▶ _PROBLEM TO WORK ON_
Repeat the records exactly, minus the pictures.

########

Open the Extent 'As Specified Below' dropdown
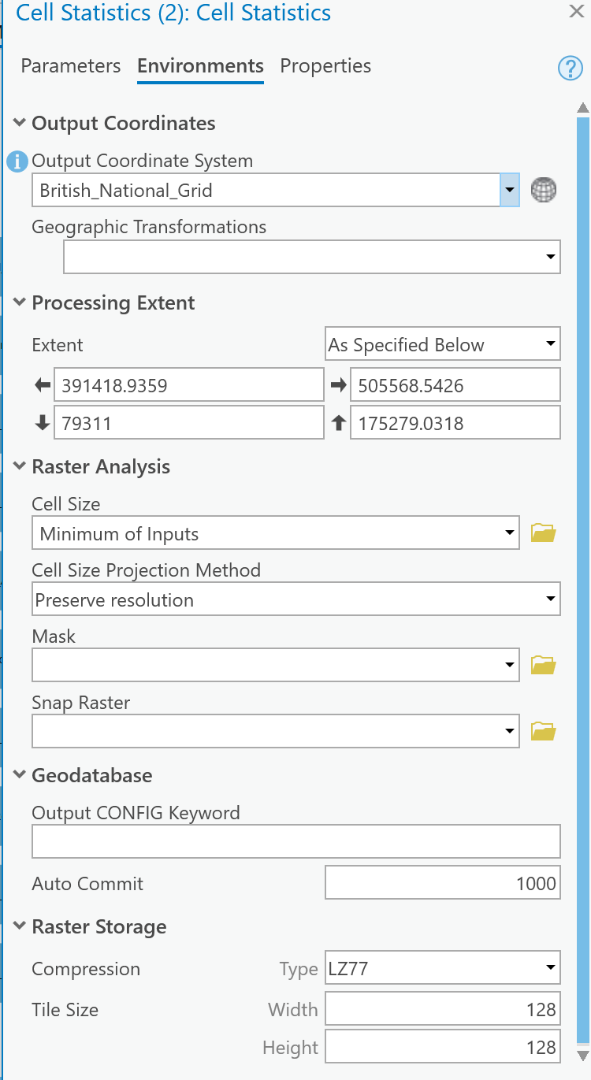 tap(442, 344)
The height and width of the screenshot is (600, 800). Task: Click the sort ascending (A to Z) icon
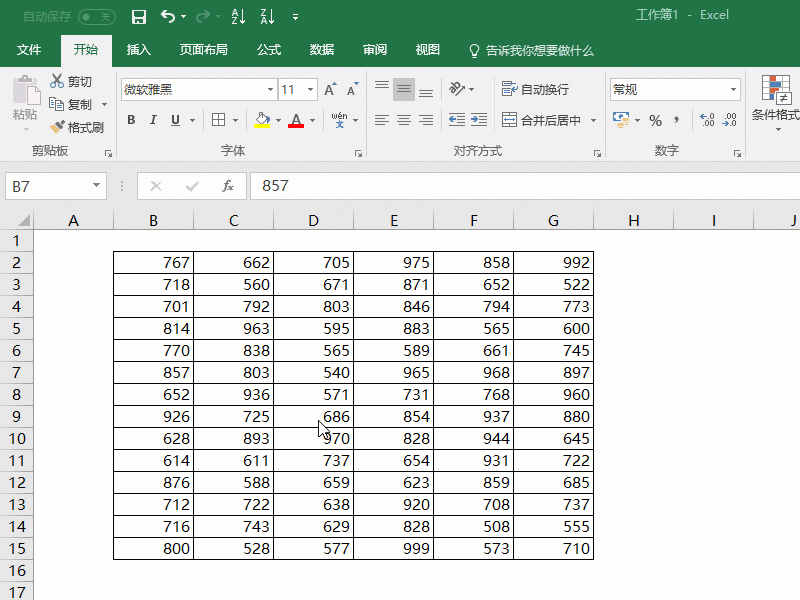pyautogui.click(x=238, y=16)
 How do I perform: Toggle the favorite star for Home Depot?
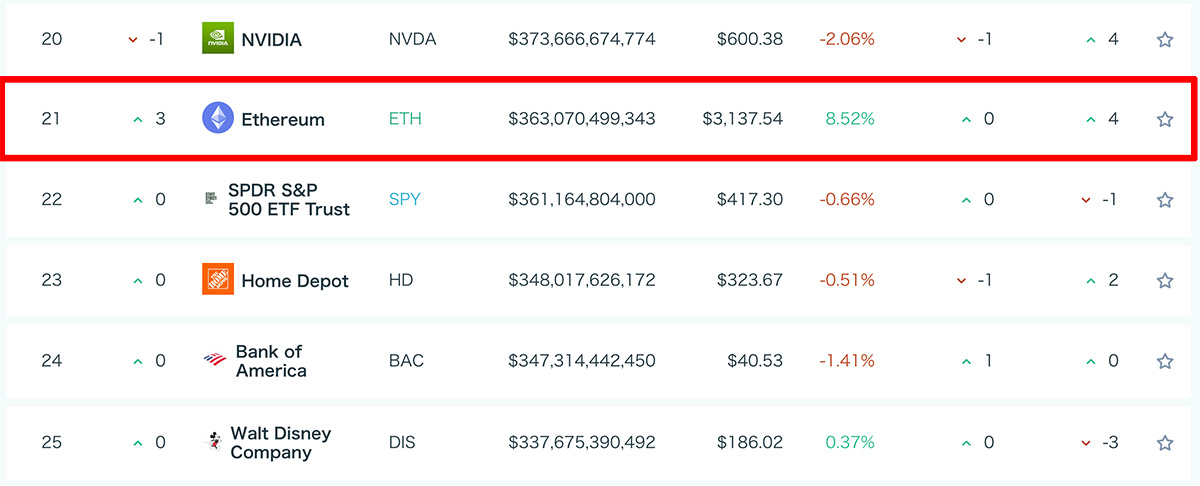point(1164,281)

########

▶ _OUTPUT BELOW_
Open the Extent 'As Specified Below' dropdown
 tap(442, 344)
The height and width of the screenshot is (600, 800). Task: Click the sort ascending (A to Z) icon
pyautogui.click(x=238, y=16)
 How do I perform: Toggle the favorite star for Home Depot?
point(1164,281)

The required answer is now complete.